How do I explain bad news to kids?
As parents, there comes a tough realisation that bad news will touch everyone’s life at some point – and that includes kids. Trying to hide this from children may increase their confusion and cause misunderstandings, or they may be aware something is amiss and ask difficult questions.
It’s important to include them in these hard conversations sometimes and be honest with them about life’s realities. So how do we explain bad news headlines and bulletins to kids? Let’s take a look at some starting points.
Knowing when to talk
Some news stories may not need to be communicated to kids, especially very young children who easily confuse stories with reality and vice versa. Filter the coverage if you need to.
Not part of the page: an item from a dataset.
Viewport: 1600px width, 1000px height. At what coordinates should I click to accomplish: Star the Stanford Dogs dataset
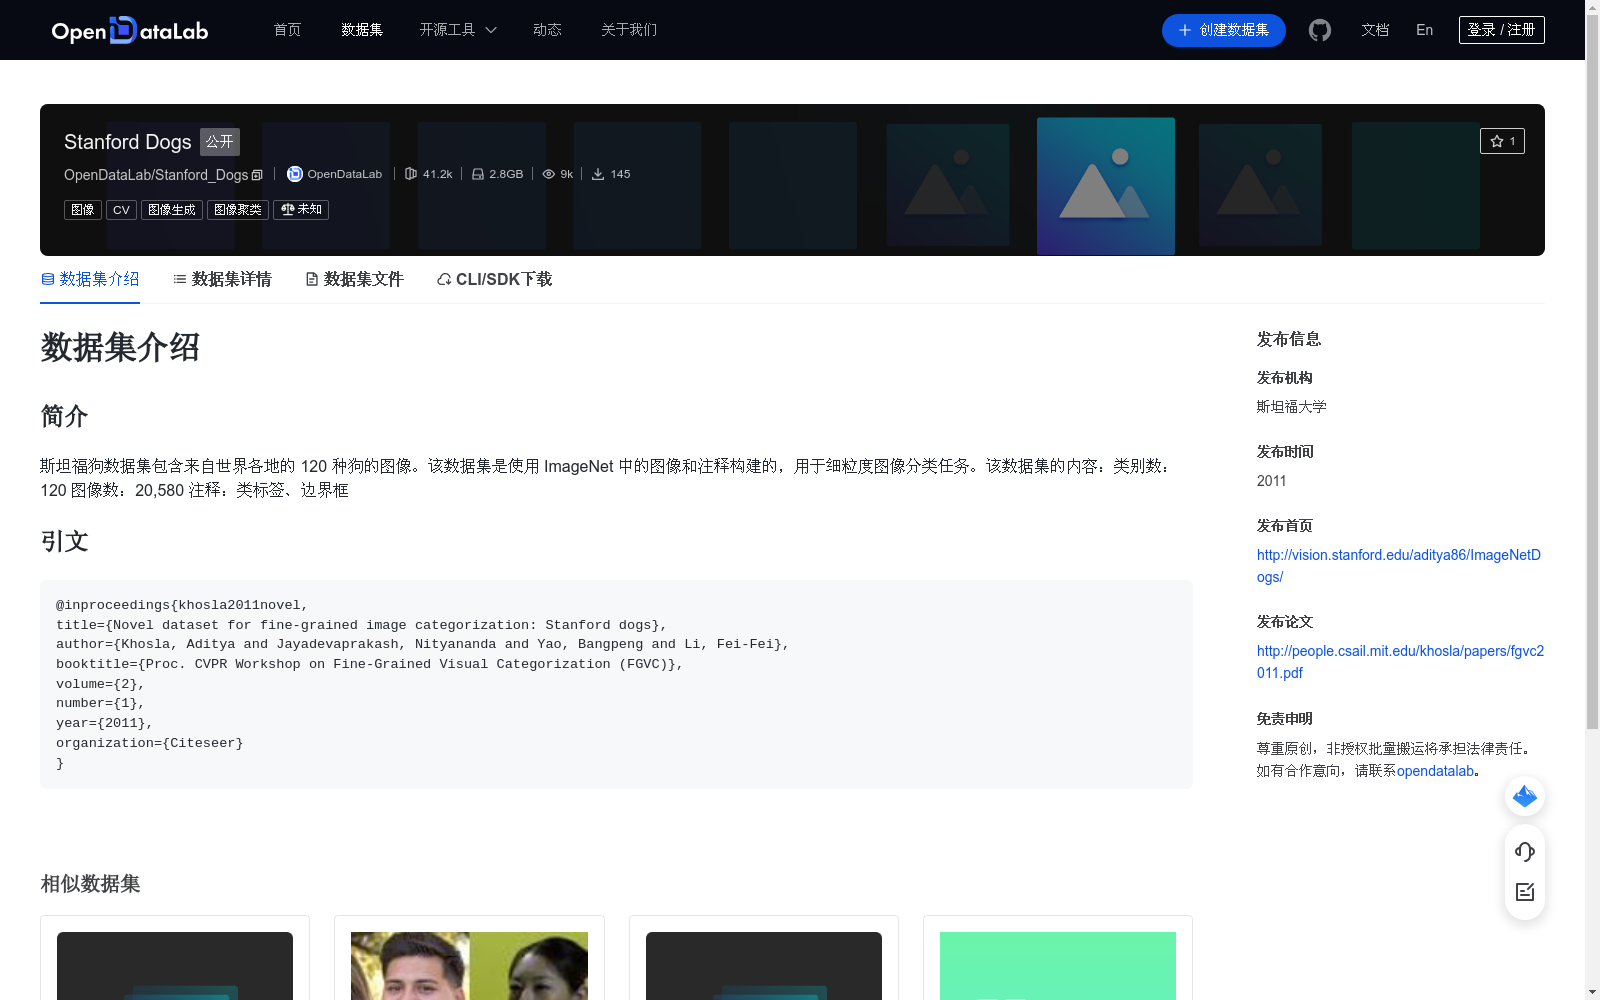(x=1501, y=141)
However, for major news events, children may pick up on what has happened from other people and not necessarily newspaper headlines or reports on TV. Prepare yourself for them hearing about current affairs or events from other children or out and about, despite your best efforts.
Consider your child’s individual level of maturity and their temperament before broaching topics with them. Some children are natural worriers, while others more carefree. Sensitive children may need to be well protected from certain types of imagery or stories. Bear in mind that children may react strongly to images of other children in danger.
Guiding the conversation
It’s up to you as the parent to guide the conversation – but first listen to your child’s concerns to gauge where to start. Think carefully too about how you react to news stories and how that will affect your child’s perception of events. Reassure them that they, you and your family are safe. Keep it simple – don’t add to their confusion or get into unnecessary and potentially upsetting detail.
Taking positive steps
If there a big news story that you feel the need to explain, you could relate it back to the child and positive action by thinking of ideas to help. For example, could you raise money together? Could you write to a politician? Sign or even start a petition? Could you attend a meeting or march? Or maybe start a project with their class at school? If a child takes a strong interest in the news or a certain story, show them how they can get involved and make a difference – this will also help them feel less powerless.